Yields on 10-year Treasury notes, a barometer for mortgage rates, surged 7 basis points Wednesday following Powell’s remarks. Rates on 30-year fixed-rate mortgages spiked 14 basis points Wednesday, according to lender data tracked by Mortgage News Daily. A basis point is one hundredth of a percentage point.

“In the committee’s discussions at this meeting, there were strongly differing views about how to proceed in December,” Powell said. “A further reduction in the policy rate at the December meeting is not a foregone conclusion — far from it. Policy is not on a preset course.”

As was in the case in September, Federal Reserve Governor Stephen I. Miran, a recent Trump appointee, held out for a bigger rate cut of 1/2 a percentage point.
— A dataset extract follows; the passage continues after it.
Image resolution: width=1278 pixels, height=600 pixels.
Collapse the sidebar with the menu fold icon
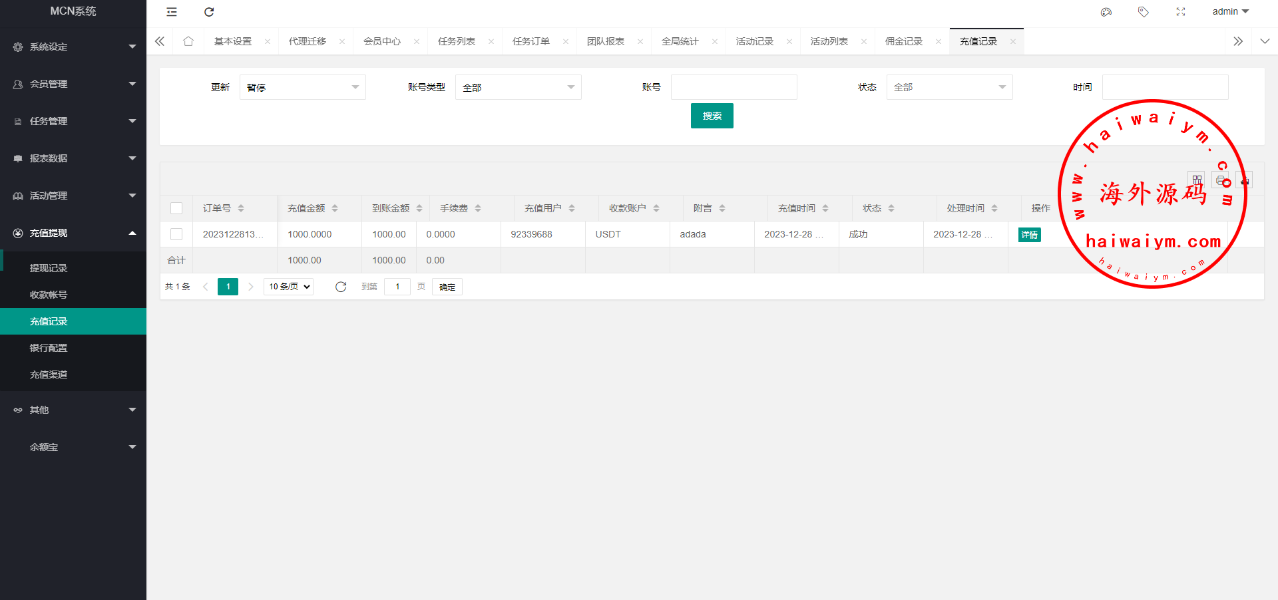point(172,12)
But another dissenting member of the rate-setting Federal Open Market Committee, Jeffrey Schmid, argued that no rate cut was needed this month.

The CME FedWatch tool, which tracks futures markets to predict the odds of future Fed moves, showed investors on Wednesday saw a 57 percent chance of another rate cut at the central bank’s next meeting on Dec. 10, down from a 90 percent chance on Tuesday.


Powell said that while inflation has “eased significantly” from highs seen during the pandemic, it’s moved away from the Fed’s long-term goal of 2 percent annual inflation.

Friday’s reading of the Consumer Price Index suggests that inflation ticked up to 2.8 percent annually in September, Powell said, as measured by Fed’s preferred gauge of inflation, the Personal Consumption Expenditures (PCE) index.

The government shutdown that began Oct. 1 means Fed policymakers may be missing some key jobs data when they meet next in December.

“Near-real time data, including jobless claims, suggest the federal government shutdown has had a negligible impact on the economy so far,” forecasters at Pantheon Macroeconomics said in their Oct. 29 U.S. Economic Monitor. “Financial conditions remain loose, despite the flaring up of concerns about private credit lending standards.”

Inflation on the rise again


The latest reading of the Consumer Price Index showed prices rose 3.01 percent from a year ago in September, up from 2.92 percent in August.

Core CPI, which excludes volatile food and energy prices, dropped 9 basis points to 3.02 percent.

Rates on 30-year fixed-rate mortgages had hit a 2025 low on Tuesday, dropping to 6.12 percent, according to lender data tracked by Optimal Blue.

Last year, 30-year fixed-rate mortgage rates bottomed out at 6.03 percent on Sept. 17, but climbed back above 7 percent when the Fed started cutting short-term rates only to see inflation flare up again.

The Fed trimmed the federal funds rate by a full percentage point at the end of 2024, but mortgage rates went up by an equal amount as investors who fund most home loans demanded higher yields.

Mortgage rates are determined largely by investor demand for mortgage-backed securities, and those investors have already priced in expectations for future Fed rate cuts.

While Fed policymakers also confirmed Wednesday they will end “quantitative tightening” of balance sheet runoffs on Dec. 1, that move and today’s rate cut were anticipated by the market, Mortgage Bankers Association Chief Economist Mike Fratantoni said in a statement.

While MBA economists still expect the Fed to cut short-term rates by 1/4 of a percentage point in December and one more time in the first quarter of 2026, they’re forecasting mortgage rates will average 6.4 percent next year.

Economists at Fannie Mae are forecasting that rates on 30-year fixed-rate mortgages will continue to drop to 6 percent in Q2 and Q3 2026 and hit 5.9 percent in the final three months of next year.

Unemployment hit 4.3 percent in August


Unemployment has been creeping up as uncertainty over tariffs has slowed hiring, with the unemployment rate hitting 4.3 percent in August and 7.384 million Americans out of work.

“Although official employment data for September are delayed, available evidence suggests that both layoffs and hiring remain low, and that both households’ perceptions of job availability and firms’ perceptions of hiring difficulty continue to decline,” Powell said. “In this less dynamic and somewhat softer labor market, the downside risks to employment appear to have risen in recent months.”